> **What you should do**
Switch "first ring" to "second ring" everywhere in the material below, and write the lines out again with nothing else changed.
--- Records for this task ---
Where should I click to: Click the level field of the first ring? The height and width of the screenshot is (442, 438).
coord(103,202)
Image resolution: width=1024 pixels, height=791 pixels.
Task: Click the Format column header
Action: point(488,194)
---
> **Response to this exercise**
Where should I click to: Click the level field of the second ring? The height and width of the screenshot is (442, 438).
coord(103,202)
Image resolution: width=1024 pixels, height=791 pixels.
Task: Click the Format column header
Action: point(488,194)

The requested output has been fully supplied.